Alas, the main problem with such an algorithm is that it’s not very efficient at matching short texts like single sentences or even just a few words. It also depends on the way of detecting word boundaries, which may be troublesome for languages like German, with lots of compound words, or Chinese and Japanese, where no whitespace or other extra punctuation is typically used to separate words. Finally, it has big problems with agglutinative languages like Finnish or Korean, where most words are formed by composing smaller units of meaning. For example the Finnish words “kotona” and “kotoa” mean “at home” and “from home” respectively, which makes counting common words like “at”, “from” or even “home” somewhat futile.
Given these difficulties, how about looking at individual characters or character groups instead?
The N-gram algorithm
The profiling algorithm based on word frequencies can just as easily be applied on individual characters. In fact, this even makes the algorithm simpler since, instead of a potentially infinite number of distinct words, you only need to track a finite number of characters. And, it turns out that character frequencies really do depend on the language, as shown in figure 2.
And, obviously this algorithm works even better with many Asian languages with characters that are used in only one or just a handful of languages. This algorithm however has the same problem as the word-based one in that it needs quite a bit of text for an accurate match. Interestingly enough, the problem here is the opposite of that with words. Where a short sentence may not contain any of the most common words of a language, it’s practically guaranteed to contain plenty of the common characters. Instead, the problem is that there simply isn’t enough material to differentiate between the languages with similar character frequencies.

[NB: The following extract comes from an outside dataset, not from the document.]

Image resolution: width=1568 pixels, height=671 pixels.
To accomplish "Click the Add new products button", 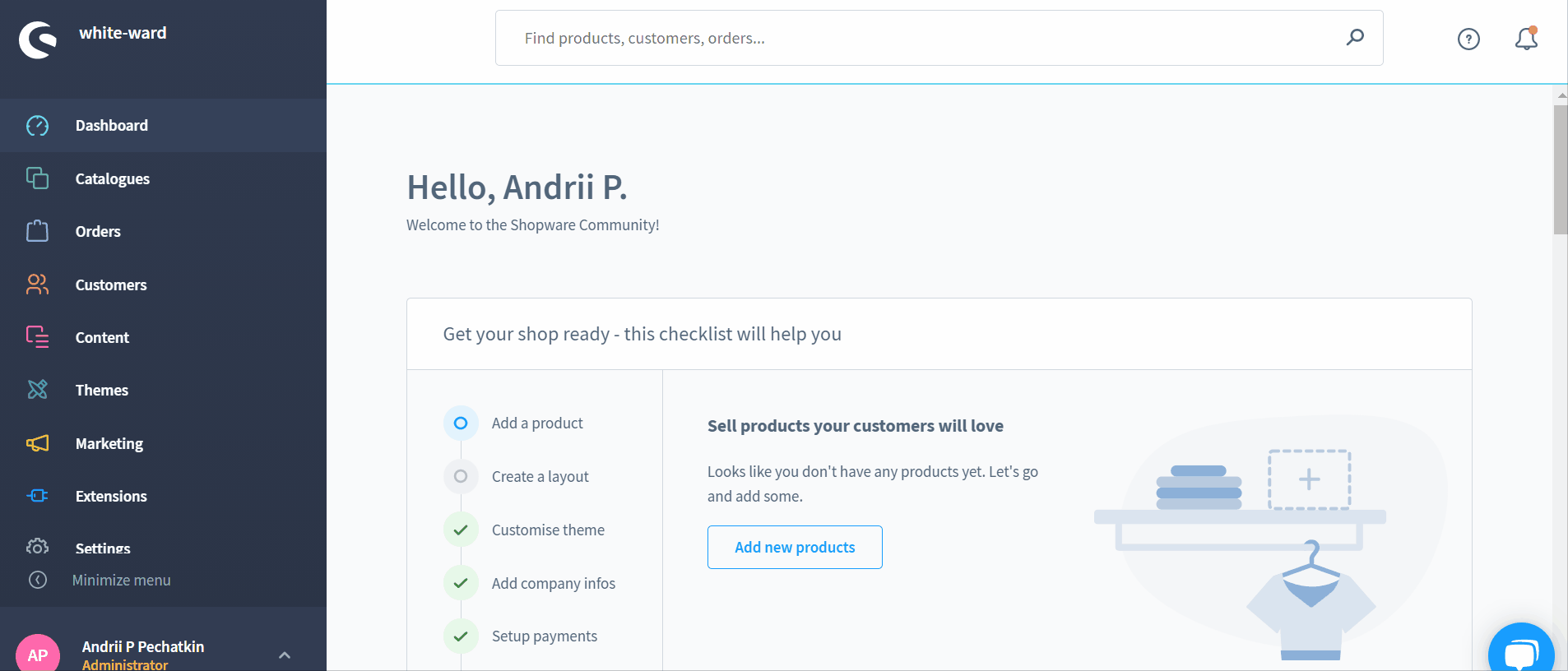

This detail hints at an interesting approach that turns out to be quite useful in language detection. Instead of looking at individual words or characters, we could look at character sequences of a given length. Such sequences are called 2-, 3-, 4-grams or, more generally, N-grams based on the sequence length. For example, the 3-grams of a word like “hello” would be “hel”, “ell” and “llo”, plus “_he” and “lo_” when counting word boundaries as separate characters.
It turns out that N-grams are highly effective at isolating the essential features of at least most European languages. They nicely avoid problems with compound words or the oddities of languages like Finnish. And, they still provide statistically significant matches even for relatively short texts. Tika opts to use 3-grams as that seems to offer the best tradeoff of features in most practical cases.
Advanced profiling algorithms
There are other more advanced language profiling algorithms out there, but few match the simplicity and efficiency of the N-gram method described above. Typically such algorithms target specific features like maximum coverage of different kinds of languages, the ability to accurately detect the language of very short texts or the ability to detect multiple languages within a multi-lingual document.
Tika tracks developments in this area and may incorporate some new algorithms in its language detection features in future releases, but for now N-grams are the main profiling algorithm used by Tika.
Even though natural language processing is a fiendishly complex subject that has and probably will be a topic of scientific research for decades, there are certain areas that already useful in practical applications. Language detection is one of the simpler tasks of natural language processing and can, for the most part, be implemented with relatively simple statistical tools. Tika’s N-gram based language detection feature is one such implementation.